WHAT IS REQUIRED :: In this exercise, reproduce all the entries that follow exactly.
+---+
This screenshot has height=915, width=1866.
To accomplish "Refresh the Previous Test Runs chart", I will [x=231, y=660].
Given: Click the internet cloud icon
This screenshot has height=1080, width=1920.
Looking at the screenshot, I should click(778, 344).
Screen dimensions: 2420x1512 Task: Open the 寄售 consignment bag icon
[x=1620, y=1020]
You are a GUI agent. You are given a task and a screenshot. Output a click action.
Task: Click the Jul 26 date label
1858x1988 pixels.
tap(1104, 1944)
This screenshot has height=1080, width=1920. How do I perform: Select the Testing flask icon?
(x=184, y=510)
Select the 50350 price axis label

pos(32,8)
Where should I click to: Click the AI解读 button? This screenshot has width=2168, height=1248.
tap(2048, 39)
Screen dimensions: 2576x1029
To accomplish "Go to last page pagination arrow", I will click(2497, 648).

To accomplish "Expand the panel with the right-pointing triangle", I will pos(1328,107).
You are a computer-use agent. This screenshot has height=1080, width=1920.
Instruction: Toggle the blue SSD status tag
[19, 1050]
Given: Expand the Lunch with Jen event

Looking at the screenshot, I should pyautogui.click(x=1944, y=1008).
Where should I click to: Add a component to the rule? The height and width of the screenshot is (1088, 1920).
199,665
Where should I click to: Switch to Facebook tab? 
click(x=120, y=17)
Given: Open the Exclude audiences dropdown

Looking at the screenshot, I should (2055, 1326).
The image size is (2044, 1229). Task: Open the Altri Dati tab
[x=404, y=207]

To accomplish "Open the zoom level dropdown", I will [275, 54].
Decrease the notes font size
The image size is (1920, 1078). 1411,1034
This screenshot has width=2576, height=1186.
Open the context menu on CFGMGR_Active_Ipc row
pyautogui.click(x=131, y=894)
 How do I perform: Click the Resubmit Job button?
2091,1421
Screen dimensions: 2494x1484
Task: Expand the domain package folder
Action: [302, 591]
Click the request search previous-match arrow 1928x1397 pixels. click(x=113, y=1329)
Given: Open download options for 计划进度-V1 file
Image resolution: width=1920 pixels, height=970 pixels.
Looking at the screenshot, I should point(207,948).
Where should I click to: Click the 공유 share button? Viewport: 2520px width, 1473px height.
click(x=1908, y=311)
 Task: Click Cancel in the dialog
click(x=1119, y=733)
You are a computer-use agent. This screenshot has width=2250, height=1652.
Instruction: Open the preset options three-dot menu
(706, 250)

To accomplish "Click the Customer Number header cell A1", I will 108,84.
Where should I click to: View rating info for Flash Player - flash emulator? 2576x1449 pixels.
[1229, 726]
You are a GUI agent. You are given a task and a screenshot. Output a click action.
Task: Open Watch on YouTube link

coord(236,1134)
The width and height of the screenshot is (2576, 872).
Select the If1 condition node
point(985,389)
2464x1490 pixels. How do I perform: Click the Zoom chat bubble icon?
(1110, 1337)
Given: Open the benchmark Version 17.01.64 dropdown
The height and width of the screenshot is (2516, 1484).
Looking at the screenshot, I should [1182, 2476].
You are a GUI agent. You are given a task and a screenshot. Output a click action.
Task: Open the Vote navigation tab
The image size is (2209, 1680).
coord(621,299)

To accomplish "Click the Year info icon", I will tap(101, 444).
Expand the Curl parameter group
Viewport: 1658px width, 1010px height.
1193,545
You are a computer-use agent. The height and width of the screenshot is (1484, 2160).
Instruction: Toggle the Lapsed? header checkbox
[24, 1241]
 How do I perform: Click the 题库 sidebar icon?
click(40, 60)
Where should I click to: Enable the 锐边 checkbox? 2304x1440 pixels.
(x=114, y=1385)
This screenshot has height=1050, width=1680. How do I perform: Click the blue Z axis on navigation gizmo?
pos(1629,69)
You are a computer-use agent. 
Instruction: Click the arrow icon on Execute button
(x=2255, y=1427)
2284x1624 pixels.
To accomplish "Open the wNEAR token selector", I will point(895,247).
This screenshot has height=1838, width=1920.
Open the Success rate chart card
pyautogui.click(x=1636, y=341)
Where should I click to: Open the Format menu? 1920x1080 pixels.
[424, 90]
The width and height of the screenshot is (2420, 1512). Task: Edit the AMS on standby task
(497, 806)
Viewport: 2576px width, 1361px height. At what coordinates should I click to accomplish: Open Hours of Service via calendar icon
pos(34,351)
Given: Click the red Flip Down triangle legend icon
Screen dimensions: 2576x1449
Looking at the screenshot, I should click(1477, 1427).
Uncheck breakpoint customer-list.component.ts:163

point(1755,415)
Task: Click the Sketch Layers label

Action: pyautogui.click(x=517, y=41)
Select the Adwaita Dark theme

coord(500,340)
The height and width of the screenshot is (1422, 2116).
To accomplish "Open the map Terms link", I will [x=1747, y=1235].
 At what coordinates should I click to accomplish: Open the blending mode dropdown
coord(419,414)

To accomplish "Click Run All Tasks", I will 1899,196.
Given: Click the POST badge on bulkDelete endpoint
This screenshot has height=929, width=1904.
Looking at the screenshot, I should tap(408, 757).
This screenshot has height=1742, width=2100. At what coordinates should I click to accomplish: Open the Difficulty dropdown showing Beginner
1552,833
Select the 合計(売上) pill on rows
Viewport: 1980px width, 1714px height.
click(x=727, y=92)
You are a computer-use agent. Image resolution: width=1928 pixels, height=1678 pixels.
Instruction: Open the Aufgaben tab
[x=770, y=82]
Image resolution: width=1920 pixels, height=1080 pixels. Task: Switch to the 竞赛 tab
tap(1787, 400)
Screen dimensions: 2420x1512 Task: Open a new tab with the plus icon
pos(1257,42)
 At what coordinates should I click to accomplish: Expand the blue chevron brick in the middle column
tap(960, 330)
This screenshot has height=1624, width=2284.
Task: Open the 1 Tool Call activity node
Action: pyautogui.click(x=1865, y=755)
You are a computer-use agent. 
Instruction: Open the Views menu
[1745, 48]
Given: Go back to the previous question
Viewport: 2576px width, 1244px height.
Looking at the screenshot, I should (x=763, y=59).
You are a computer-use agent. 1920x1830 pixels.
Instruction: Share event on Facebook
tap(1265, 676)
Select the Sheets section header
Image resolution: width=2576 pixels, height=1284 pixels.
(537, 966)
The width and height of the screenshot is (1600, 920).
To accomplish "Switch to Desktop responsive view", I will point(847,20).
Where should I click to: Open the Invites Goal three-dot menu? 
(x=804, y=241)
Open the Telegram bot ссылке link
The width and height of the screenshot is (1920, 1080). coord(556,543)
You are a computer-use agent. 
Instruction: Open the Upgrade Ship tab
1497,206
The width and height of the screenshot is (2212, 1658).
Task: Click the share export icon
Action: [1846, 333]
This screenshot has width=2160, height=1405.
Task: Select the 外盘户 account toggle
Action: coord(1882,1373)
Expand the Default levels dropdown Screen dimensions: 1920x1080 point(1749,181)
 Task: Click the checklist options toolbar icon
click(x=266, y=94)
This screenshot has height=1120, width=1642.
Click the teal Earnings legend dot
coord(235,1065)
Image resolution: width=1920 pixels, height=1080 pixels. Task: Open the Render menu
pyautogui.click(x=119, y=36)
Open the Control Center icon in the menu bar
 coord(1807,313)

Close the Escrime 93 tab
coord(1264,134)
+---+
YOUR RESPONSE ::
This screenshot has height=915, width=1866.
To accomplish "Refresh the Previous Test Runs chart", I will [x=231, y=660].
Given: Click the internet cloud icon
This screenshot has height=1080, width=1920.
Looking at the screenshot, I should click(778, 344).
Screen dimensions: 2420x1512 Task: Open the 寄售 consignment bag icon
[x=1620, y=1020]
You are a GUI agent. You are given a task and a screenshot. Output a click action.
Task: Click the Jul 26 date label
1858x1988 pixels.
tap(1104, 1944)
This screenshot has height=1080, width=1920. How do I perform: Select the Testing flask icon?
(x=184, y=510)
Select the 50350 price axis label

pos(32,8)
Where should I click to: Click the AI解读 button? This screenshot has width=2168, height=1248.
tap(2048, 39)
Screen dimensions: 2576x1029
To accomplish "Go to last page pagination arrow", I will click(2497, 648).

To accomplish "Expand the panel with the right-pointing triangle", I will pos(1328,107).
You are a computer-use agent. This screenshot has height=1080, width=1920.
Instruction: Toggle the blue SSD status tag
[19, 1050]
Given: Expand the Lunch with Jen event

Looking at the screenshot, I should pyautogui.click(x=1944, y=1008).
Where should I click to: Add a component to the rule? The height and width of the screenshot is (1088, 1920).
199,665
Where should I click to: Switch to Facebook tab? 
click(x=120, y=17)
Given: Open the Exclude audiences dropdown

Looking at the screenshot, I should (2055, 1326).
The image size is (2044, 1229). Task: Open the Altri Dati tab
[x=404, y=207]

To accomplish "Open the zoom level dropdown", I will [275, 54].
Decrease the notes font size
The image size is (1920, 1078). 1411,1034
This screenshot has width=2576, height=1186.
Open the context menu on CFGMGR_Active_Ipc row
pyautogui.click(x=131, y=894)
 How do I perform: Click the Resubmit Job button?
2091,1421
Screen dimensions: 2494x1484
Task: Expand the domain package folder
Action: [302, 591]
Click the request search previous-match arrow 1928x1397 pixels. click(x=113, y=1329)
Given: Open download options for 计划进度-V1 file
Image resolution: width=1920 pixels, height=970 pixels.
Looking at the screenshot, I should point(207,948).
Where should I click to: Click the 공유 share button? Viewport: 2520px width, 1473px height.
click(x=1908, y=311)
 Task: Click Cancel in the dialog
click(x=1119, y=733)
You are a computer-use agent. This screenshot has width=2250, height=1652.
Instruction: Open the preset options three-dot menu
(706, 250)

To accomplish "Click the Customer Number header cell A1", I will 108,84.
Where should I click to: View rating info for Flash Player - flash emulator? 2576x1449 pixels.
[1229, 726]
You are a GUI agent. You are given a task and a screenshot. Output a click action.
Task: Open Watch on YouTube link

coord(236,1134)
The width and height of the screenshot is (2576, 872).
Select the If1 condition node
point(985,389)
2464x1490 pixels. How do I perform: Click the Zoom chat bubble icon?
(1110, 1337)
Given: Open the benchmark Version 17.01.64 dropdown
The height and width of the screenshot is (2516, 1484).
Looking at the screenshot, I should [1182, 2476].
You are a GUI agent. You are given a task and a screenshot. Output a click action.
Task: Open the Vote navigation tab
The image size is (2209, 1680).
coord(621,299)

To accomplish "Click the Year info icon", I will tap(101, 444).
Expand the Curl parameter group
Viewport: 1658px width, 1010px height.
1193,545
You are a computer-use agent. The height and width of the screenshot is (1484, 2160).
Instruction: Toggle the Lapsed? header checkbox
[24, 1241]
 How do I perform: Click the 题库 sidebar icon?
click(40, 60)
Where should I click to: Enable the 锐边 checkbox? 2304x1440 pixels.
(x=114, y=1385)
This screenshot has height=1050, width=1680. How do I perform: Click the blue Z axis on navigation gizmo?
pos(1629,69)
You are a computer-use agent. 
Instruction: Click the arrow icon on Execute button
(x=2255, y=1427)
2284x1624 pixels.
To accomplish "Open the wNEAR token selector", I will point(895,247).
This screenshot has height=1838, width=1920.
Open the Success rate chart card
pyautogui.click(x=1636, y=341)
Where should I click to: Open the Format menu? 1920x1080 pixels.
[424, 90]
The width and height of the screenshot is (2420, 1512). Task: Edit the AMS on standby task
(497, 806)
Viewport: 2576px width, 1361px height. At what coordinates should I click to accomplish: Open Hours of Service via calendar icon
pos(34,351)
Given: Click the red Flip Down triangle legend icon
Screen dimensions: 2576x1449
Looking at the screenshot, I should click(1477, 1427).
Uncheck breakpoint customer-list.component.ts:163

point(1755,415)
Task: Click the Sketch Layers label

Action: pyautogui.click(x=517, y=41)
Select the Adwaita Dark theme

coord(500,340)
The height and width of the screenshot is (1422, 2116).
To accomplish "Open the map Terms link", I will [x=1747, y=1235].
 At what coordinates should I click to accomplish: Open the blending mode dropdown
coord(419,414)

To accomplish "Click Run All Tasks", I will 1899,196.
Given: Click the POST badge on bulkDelete endpoint
This screenshot has height=929, width=1904.
Looking at the screenshot, I should tap(408, 757).
This screenshot has height=1742, width=2100. At what coordinates should I click to accomplish: Open the Difficulty dropdown showing Beginner
1552,833
Select the 合計(売上) pill on rows
Viewport: 1980px width, 1714px height.
click(x=727, y=92)
You are a computer-use agent. Image resolution: width=1928 pixels, height=1678 pixels.
Instruction: Open the Aufgaben tab
[x=770, y=82]
Image resolution: width=1920 pixels, height=1080 pixels. Task: Switch to the 竞赛 tab
tap(1787, 400)
Screen dimensions: 2420x1512 Task: Open a new tab with the plus icon
pos(1257,42)
 At what coordinates should I click to accomplish: Expand the blue chevron brick in the middle column
tap(960, 330)
This screenshot has height=1624, width=2284.
Task: Open the 1 Tool Call activity node
Action: pyautogui.click(x=1865, y=755)
You are a computer-use agent. 
Instruction: Open the Views menu
[1745, 48]
Given: Go back to the previous question
Viewport: 2576px width, 1244px height.
Looking at the screenshot, I should (x=763, y=59).
You are a computer-use agent. 1920x1830 pixels.
Instruction: Share event on Facebook
tap(1265, 676)
Select the Sheets section header
Image resolution: width=2576 pixels, height=1284 pixels.
(537, 966)
The width and height of the screenshot is (1600, 920).
To accomplish "Switch to Desktop responsive view", I will point(847,20).
Where should I click to: Open the Invites Goal three-dot menu? 
(x=804, y=241)
Open the Telegram bot ссылке link
The width and height of the screenshot is (1920, 1080). coord(556,543)
You are a computer-use agent. 
Instruction: Open the Upgrade Ship tab
1497,206
The width and height of the screenshot is (2212, 1658).
Task: Click the share export icon
Action: [1846, 333]
This screenshot has width=2160, height=1405.
Task: Select the 外盘户 account toggle
Action: coord(1882,1373)
Expand the Default levels dropdown Screen dimensions: 1920x1080 point(1749,181)
 Task: Click the checklist options toolbar icon
click(x=266, y=94)
This screenshot has height=1120, width=1642.
Click the teal Earnings legend dot
coord(235,1065)
Image resolution: width=1920 pixels, height=1080 pixels. Task: Open the Render menu
pyautogui.click(x=119, y=36)
Open the Control Center icon in the menu bar
 coord(1807,313)

Close the Escrime 93 tab
coord(1264,134)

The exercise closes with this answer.